Centinaia di attori e tecnici per una mega produzione in Val di Fumo: la Britannia romana ''rivive'' tra i paesaggi del Trentino Occidentale
La produzione è attualmente in corso in Ungheria e Italia con un rilascio previsto nel 2024. Il titolo è “The pendragon cycle”, una serie drammatica in sette episodi ambientata nella Britannia romana

PINZOLO. Sarebbero centinaia (almeno 300) i tecnici, gli attori, i membri della troupe che in questi giorni si trova in Val di Fumo per girare una serie di grande prospettiva. Il condizionale è d'obbligo perché la comitiva si è organizzata in autonomia (non si appoggia a enti o strutture provinciali) ma quel che è certo è che il gruppo alloggia in vari hotel sparsi tra Pinzolo, la Val Rendena e la Val Daone.
La produzione sarebbe “The pendragon cycle”, una serie drammatica in sette episodi ambientata nella Britannia romana (che quindi rivivrà negli spettacolari scenari della Val di Fumo). Una rivisitazione del mito di Re Artù. Da quanto si legge nelle riviste di settore l'attore protagonista si chiama Tom Sharp e la produzione sarebbe il più grande progetto mai realizzato dalla società The Daily Wire.
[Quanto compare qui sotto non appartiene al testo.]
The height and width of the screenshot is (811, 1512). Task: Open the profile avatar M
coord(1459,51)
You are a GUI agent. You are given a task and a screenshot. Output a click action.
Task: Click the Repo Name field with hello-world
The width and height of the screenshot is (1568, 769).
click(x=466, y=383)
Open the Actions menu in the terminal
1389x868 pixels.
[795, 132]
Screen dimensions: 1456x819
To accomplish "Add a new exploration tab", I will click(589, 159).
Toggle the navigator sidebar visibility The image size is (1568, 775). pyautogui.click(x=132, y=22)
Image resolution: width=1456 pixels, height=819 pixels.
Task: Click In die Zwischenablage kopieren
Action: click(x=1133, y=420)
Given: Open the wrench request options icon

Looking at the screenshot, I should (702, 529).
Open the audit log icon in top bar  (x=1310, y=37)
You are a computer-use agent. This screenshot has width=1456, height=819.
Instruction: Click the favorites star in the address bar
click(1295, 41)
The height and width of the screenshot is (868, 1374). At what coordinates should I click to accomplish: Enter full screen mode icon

Sharp interpreterà Merlino, il figlio di una principessa di Atlantide e del bardo Taliesen, che persegue la visione di suo padre di un “Regno dell’estate” – una britannia unita. Per realizzare questo sogno, Merlino dovrà superare antichi mali e affrontare sia la caduta dell’occupazione romana che l’ascesa del cristianesimo alla ricerca di un re che possa unire l’Isola dei Potenti.
La serie è ispirata alla serie di libri di Stephen R. Lawhead, The Pendragon Cycle. La produzione è attualmente in corso in Ungheria e Italia con un rilascio previsto su DailyWire+ nel 2024.